2017-05-02

Contents

  • Introductory comments
  • An example: the propensity to cycle tool
  • dplyr and tibbles (if time allows)
  • Discussion: can GDS save the world?

Introduction

What is saving the world?

Many ways of saying the same thing:

  • 'Policy-led research'
  • 'Impact'
  • 'Socially beneficial research'
  • Don't be evil (Google)

My definition: building an evidence-base for sustainable systems.

  • In the context of climate change that means:
  • Building an evidence-base to transition away from fossil fuels
  • But could also be interpretted in terms of other (quantifiable) social/economic/environmental indicators

Why bother?

Aren't the machines 'on it' anyway?

  • Agency is no longer exclusively human domain
  • Machine learning is "is finding commercial applications that range from self-driving cars to websites that recommend products on the basis of a user's browsing history" (Castelvecchi 2016).

  • Where does the (data) scientist come in in this context?
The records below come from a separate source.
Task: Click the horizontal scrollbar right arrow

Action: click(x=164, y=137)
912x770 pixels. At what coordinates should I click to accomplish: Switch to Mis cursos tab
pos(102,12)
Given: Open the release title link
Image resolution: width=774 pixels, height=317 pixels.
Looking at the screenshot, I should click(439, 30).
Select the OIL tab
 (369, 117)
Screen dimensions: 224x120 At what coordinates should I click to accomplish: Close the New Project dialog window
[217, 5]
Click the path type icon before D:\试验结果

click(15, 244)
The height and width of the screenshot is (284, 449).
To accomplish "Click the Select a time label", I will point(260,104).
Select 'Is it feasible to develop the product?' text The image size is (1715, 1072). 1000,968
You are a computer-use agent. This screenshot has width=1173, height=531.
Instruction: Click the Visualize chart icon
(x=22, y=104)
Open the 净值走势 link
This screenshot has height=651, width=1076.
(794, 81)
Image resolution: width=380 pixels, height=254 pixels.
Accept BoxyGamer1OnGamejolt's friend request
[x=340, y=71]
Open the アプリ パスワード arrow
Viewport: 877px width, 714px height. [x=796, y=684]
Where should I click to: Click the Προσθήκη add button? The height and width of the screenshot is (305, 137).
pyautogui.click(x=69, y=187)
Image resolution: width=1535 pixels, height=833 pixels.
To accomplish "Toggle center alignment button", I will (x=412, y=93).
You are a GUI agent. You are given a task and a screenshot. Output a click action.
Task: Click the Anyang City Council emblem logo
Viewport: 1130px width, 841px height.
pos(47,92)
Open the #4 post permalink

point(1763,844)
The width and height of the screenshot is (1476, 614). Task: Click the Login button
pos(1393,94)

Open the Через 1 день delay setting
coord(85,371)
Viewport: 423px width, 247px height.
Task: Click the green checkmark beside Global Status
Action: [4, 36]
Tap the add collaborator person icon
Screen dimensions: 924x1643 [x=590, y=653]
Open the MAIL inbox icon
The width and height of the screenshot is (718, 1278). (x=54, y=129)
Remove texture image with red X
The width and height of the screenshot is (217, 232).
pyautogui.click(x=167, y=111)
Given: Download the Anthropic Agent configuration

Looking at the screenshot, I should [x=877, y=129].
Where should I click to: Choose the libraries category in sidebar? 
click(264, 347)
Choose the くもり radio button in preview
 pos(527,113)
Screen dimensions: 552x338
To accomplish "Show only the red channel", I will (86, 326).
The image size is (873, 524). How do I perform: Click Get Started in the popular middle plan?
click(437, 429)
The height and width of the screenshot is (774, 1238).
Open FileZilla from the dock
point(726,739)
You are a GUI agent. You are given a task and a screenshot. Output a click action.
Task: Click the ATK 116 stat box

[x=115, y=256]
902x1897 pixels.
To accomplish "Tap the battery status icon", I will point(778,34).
  • More important than ever to set high level aims/goals
  • Autonomous vehicle analogy: robots are good at getting from A to B but not deciding where and when to travel

What is Geographic Data Science?

  • You tell me!
  • How does it differ from good old 'GIS'?
  • What does the science in the title mean?
  • Why the focus on data rather than information

Code example:

d = frame_data(
  ~Attribute, ~GIS, ~GDS,
  "Home disciplines", "Geography", "Geography, Computing, Statistics",
  "Software focus", "Graphic User Interface", "Code",
  "Reproduciblility", "Minimal", "Maximal"
)

Comparing GDS with GIS

knitr::kable(d)
Attribute GIS GDS
Home disciplines Geography Geography, Computing, Statistics
Software focus Graphic User Interface Code
Reproduciblility Minimal Maximal

Geographic data science CAN 'save the world'

But only if it's open and scientific

Reasoning:

  • Evidence inevitably gets skewed by political aims
  • If the people doing the research are influenced by dominant political forces, findings will be biases for political gain (solved by independent well-funded public research).
  • People doing policy relevant research watch out (regarding politicians):

“Their very spirit undergoes a pervasive transformation,” and they finally end up as “experts at exchanging smiles, handshakes, and favors.” (Reclus 2013, original: 1898)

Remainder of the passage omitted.